### Items

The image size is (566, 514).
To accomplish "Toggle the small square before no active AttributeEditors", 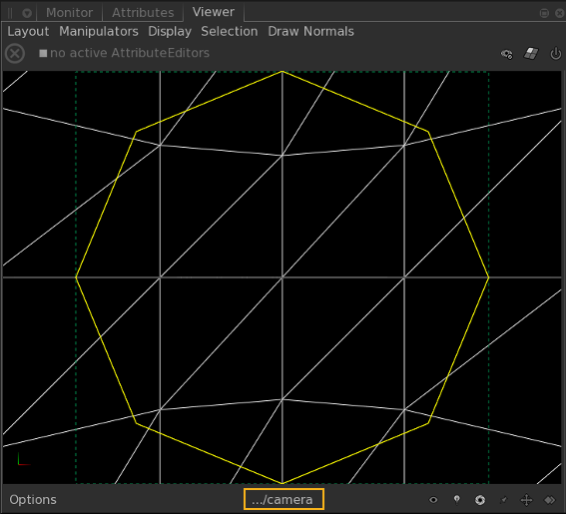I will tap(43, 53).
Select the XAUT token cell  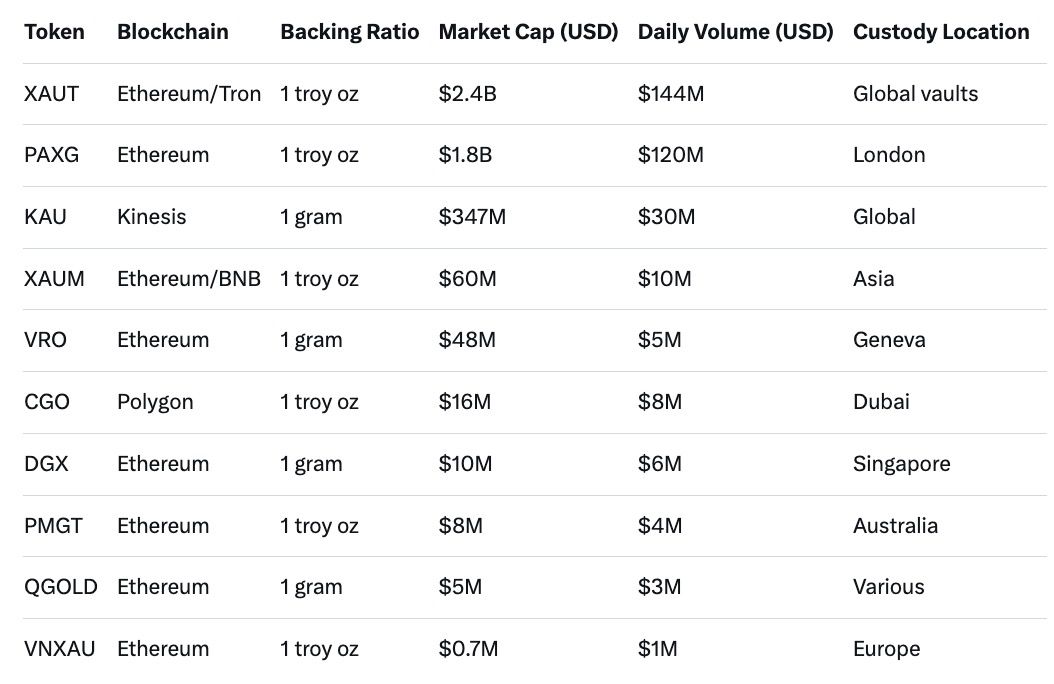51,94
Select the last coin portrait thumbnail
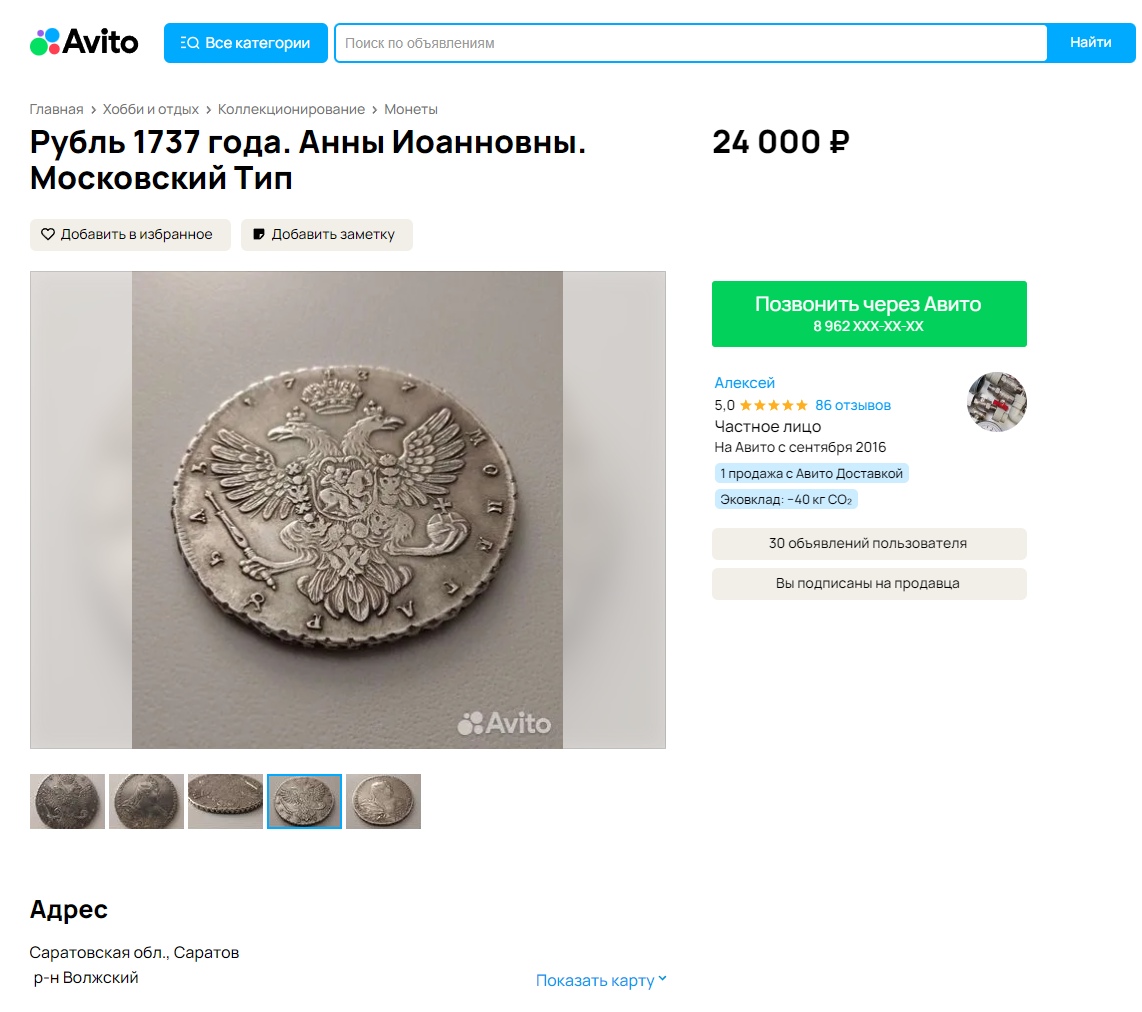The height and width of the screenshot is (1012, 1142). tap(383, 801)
---
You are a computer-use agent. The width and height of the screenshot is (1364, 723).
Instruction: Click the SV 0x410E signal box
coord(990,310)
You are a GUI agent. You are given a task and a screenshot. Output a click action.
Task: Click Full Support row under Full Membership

### Required work
Find each line in the items above that contains the word "agent", and copy those lines. Matches must have the same letter case.

### Reply
You are a computer-use agent. The width and height of the screenshot is (1364, 723).
You are a GUI agent. You are given a task and a screenshot. Output a click action.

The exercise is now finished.